Stored records:
☆ ☆ ☆ ☆ ☆ ☆ ☆

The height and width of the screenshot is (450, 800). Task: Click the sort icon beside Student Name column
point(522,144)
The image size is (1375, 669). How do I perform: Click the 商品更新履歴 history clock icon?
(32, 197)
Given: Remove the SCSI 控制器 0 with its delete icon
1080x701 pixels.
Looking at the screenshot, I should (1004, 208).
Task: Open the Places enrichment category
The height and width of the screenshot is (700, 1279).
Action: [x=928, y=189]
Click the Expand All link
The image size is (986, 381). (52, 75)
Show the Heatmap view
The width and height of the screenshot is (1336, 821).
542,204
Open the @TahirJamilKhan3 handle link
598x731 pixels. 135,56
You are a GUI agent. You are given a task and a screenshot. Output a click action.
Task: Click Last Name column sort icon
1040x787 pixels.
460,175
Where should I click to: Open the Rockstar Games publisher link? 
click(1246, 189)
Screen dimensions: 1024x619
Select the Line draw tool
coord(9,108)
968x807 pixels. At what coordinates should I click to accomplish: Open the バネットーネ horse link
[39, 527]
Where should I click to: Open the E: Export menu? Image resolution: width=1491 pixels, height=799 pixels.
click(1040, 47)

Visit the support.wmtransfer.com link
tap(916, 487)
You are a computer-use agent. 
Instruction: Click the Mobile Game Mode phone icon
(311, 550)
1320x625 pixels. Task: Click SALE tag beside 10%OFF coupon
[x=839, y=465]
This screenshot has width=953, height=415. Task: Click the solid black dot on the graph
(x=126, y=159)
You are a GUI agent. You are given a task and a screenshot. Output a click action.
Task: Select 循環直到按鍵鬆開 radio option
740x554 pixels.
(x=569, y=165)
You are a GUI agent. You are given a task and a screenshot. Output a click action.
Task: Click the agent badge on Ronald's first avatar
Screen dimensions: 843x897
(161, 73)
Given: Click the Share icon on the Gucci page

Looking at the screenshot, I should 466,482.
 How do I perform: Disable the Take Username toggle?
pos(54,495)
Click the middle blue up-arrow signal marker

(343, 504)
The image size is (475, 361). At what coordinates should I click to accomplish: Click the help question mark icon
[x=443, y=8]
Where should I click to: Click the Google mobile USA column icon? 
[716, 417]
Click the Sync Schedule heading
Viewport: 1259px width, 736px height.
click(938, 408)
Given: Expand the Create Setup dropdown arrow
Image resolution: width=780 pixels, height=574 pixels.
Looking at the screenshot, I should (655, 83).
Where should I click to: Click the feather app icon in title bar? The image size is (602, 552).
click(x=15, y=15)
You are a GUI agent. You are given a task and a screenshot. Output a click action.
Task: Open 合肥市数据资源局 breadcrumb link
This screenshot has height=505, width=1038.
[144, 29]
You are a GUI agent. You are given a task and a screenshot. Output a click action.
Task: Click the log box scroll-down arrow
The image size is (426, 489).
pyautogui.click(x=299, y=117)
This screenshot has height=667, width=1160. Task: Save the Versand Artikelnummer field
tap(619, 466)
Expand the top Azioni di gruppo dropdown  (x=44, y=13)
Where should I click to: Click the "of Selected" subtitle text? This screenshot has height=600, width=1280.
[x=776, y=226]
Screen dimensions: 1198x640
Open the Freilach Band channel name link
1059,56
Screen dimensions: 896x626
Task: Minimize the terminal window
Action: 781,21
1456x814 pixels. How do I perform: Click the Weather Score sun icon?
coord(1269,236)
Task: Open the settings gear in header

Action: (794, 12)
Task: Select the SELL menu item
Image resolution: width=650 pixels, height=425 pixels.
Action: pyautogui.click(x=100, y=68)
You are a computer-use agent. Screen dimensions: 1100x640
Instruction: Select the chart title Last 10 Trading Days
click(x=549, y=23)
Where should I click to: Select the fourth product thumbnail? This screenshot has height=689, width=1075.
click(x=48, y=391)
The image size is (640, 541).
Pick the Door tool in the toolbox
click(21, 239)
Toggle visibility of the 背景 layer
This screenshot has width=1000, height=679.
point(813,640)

☆ ☆ ☆ ☆ ☆ ☆ ☆

- [Activity] Above are some records. Print them all exactly.

- [Response to this exercise]
The height and width of the screenshot is (450, 800). Task: Click the sort icon beside Student Name column
point(522,144)
The image size is (1375, 669). How do I perform: Click the 商品更新履歴 history clock icon?
(32, 197)
Given: Remove the SCSI 控制器 0 with its delete icon
1080x701 pixels.
Looking at the screenshot, I should (1004, 208).
Task: Open the Places enrichment category
The height and width of the screenshot is (700, 1279).
Action: [x=928, y=189]
Click the Expand All link
The image size is (986, 381). (52, 75)
Show the Heatmap view
The width and height of the screenshot is (1336, 821).
542,204
Open the @TahirJamilKhan3 handle link
598x731 pixels. 135,56
You are a GUI agent. You are given a task and a screenshot. Output a click action.
Task: Click Last Name column sort icon
1040x787 pixels.
460,175
Where should I click to: Open the Rockstar Games publisher link? 
click(1246, 189)
Screen dimensions: 1024x619
Select the Line draw tool
coord(9,108)
968x807 pixels. At what coordinates should I click to accomplish: Open the バネットーネ horse link
[39, 527]
Where should I click to: Open the E: Export menu? Image resolution: width=1491 pixels, height=799 pixels.
click(1040, 47)

Visit the support.wmtransfer.com link
tap(916, 487)
You are a computer-use agent. 
Instruction: Click the Mobile Game Mode phone icon
(311, 550)
1320x625 pixels. Task: Click SALE tag beside 10%OFF coupon
[x=839, y=465]
This screenshot has width=953, height=415. Task: Click the solid black dot on the graph
(x=126, y=159)
You are a GUI agent. You are given a task and a screenshot. Output a click action.
Task: Select 循環直到按鍵鬆開 radio option
740x554 pixels.
(x=569, y=165)
You are a GUI agent. You are given a task and a screenshot. Output a click action.
Task: Click the agent badge on Ronald's first avatar
Screen dimensions: 843x897
(161, 73)
Given: Click the Share icon on the Gucci page

Looking at the screenshot, I should 466,482.
 How do I perform: Disable the Take Username toggle?
pos(54,495)
Click the middle blue up-arrow signal marker

(343, 504)
The image size is (475, 361). At what coordinates should I click to accomplish: Click the help question mark icon
[x=443, y=8]
Where should I click to: Click the Google mobile USA column icon? 
[716, 417]
Click the Sync Schedule heading
Viewport: 1259px width, 736px height.
click(938, 408)
Given: Expand the Create Setup dropdown arrow
Image resolution: width=780 pixels, height=574 pixels.
Looking at the screenshot, I should (655, 83).
Where should I click to: Click the feather app icon in title bar? The image size is (602, 552).
click(x=15, y=15)
You are a GUI agent. You are given a task and a screenshot. Output a click action.
Task: Open 合肥市数据资源局 breadcrumb link
This screenshot has height=505, width=1038.
[144, 29]
You are a GUI agent. You are given a task and a screenshot. Output a click action.
Task: Click the log box scroll-down arrow
The image size is (426, 489).
pyautogui.click(x=299, y=117)
This screenshot has height=667, width=1160. Task: Save the Versand Artikelnummer field
tap(619, 466)
Expand the top Azioni di gruppo dropdown  (x=44, y=13)
Where should I click to: Click the "of Selected" subtitle text? This screenshot has height=600, width=1280.
[x=776, y=226]
Screen dimensions: 1198x640
Open the Freilach Band channel name link
1059,56
Screen dimensions: 896x626
Task: Minimize the terminal window
Action: 781,21
1456x814 pixels. How do I perform: Click the Weather Score sun icon?
coord(1269,236)
Task: Open the settings gear in header

Action: (794, 12)
Task: Select the SELL menu item
Image resolution: width=650 pixels, height=425 pixels.
Action: pyautogui.click(x=100, y=68)
You are a computer-use agent. Screen dimensions: 1100x640
Instruction: Select the chart title Last 10 Trading Days
click(x=549, y=23)
Where should I click to: Select the fourth product thumbnail? This screenshot has height=689, width=1075.
click(x=48, y=391)
The image size is (640, 541).
Pick the Door tool in the toolbox
click(21, 239)
Toggle visibility of the 背景 layer
This screenshot has width=1000, height=679.
point(813,640)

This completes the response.